The Chapel on St. Ealdhelm’s Head.

It is neither possible nor desirable to mention all the Norman work which is to be found in Dorset, but attention must be called to that at Bere Regis. In this church may especially be noticed some curious carved heads on some of the capitals; on one, an arm comes down from above, and the hand raises the eyelids—evidently the gift of sight is here indicated; on another in like manner the fingers open the mouth—probably the gift of speech is here represented, although the carving might be intended to represent the gift of taste.

Work of the Early English period (thirteenth century) is not very common in Dorset. We meet with it, however, in the east end of Wimborne Minster, in the churches of Knighton, Cranborne, Corfe Mullen, Portesham, and Worth, among others.

Nor is the Decorated style more fully represented. The best examples are Milton Abbey Church, which is almost entirely in this style, and the aisles of Wimborne Minster; but it may also be seen in Gussage St. Michael, Tarrant Rushton, and Wooton Glanville, and at St. Peter’s, Dorchester, a well-preserved arch for the Easter sepulchre of this period may be seen. It was customary in such arches to set up at Easter a movable wooden structure representing the grave in Joseph’s garden, where certain rites commemorating the Burial and Resurrection were performed. These sepulchres were very elaborate, and associated with them were figures, of course of small size, representing Christ, the Father, the Holy Ghost, the armed guard, and angels and devils.

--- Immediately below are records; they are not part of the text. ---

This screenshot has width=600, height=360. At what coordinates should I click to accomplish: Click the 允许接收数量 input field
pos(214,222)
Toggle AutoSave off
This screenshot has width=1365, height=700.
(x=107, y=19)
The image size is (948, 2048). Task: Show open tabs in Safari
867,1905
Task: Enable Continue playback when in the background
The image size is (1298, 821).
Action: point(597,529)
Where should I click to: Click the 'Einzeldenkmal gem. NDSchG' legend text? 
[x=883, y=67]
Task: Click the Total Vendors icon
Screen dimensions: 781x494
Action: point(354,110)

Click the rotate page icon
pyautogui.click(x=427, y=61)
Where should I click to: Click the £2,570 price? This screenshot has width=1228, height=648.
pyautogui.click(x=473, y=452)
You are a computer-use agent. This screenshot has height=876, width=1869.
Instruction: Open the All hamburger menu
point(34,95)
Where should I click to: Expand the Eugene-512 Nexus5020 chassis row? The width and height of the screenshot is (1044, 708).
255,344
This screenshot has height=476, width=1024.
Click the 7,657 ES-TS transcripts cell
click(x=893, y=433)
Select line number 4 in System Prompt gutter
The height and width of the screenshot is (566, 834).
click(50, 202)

The great majority of the Dorset churches are of Perpendicular date, and in churches of earlier date there are few that do not contain some addition or insertion made after the time when this peculiarly English style had had its birth in the Abbey Church at Gloucester, and had been adopted by William of Edington and William of Wykeham in the transformation of the Norman Cathedral Church at Winchester during the latter half of the fourteenth century.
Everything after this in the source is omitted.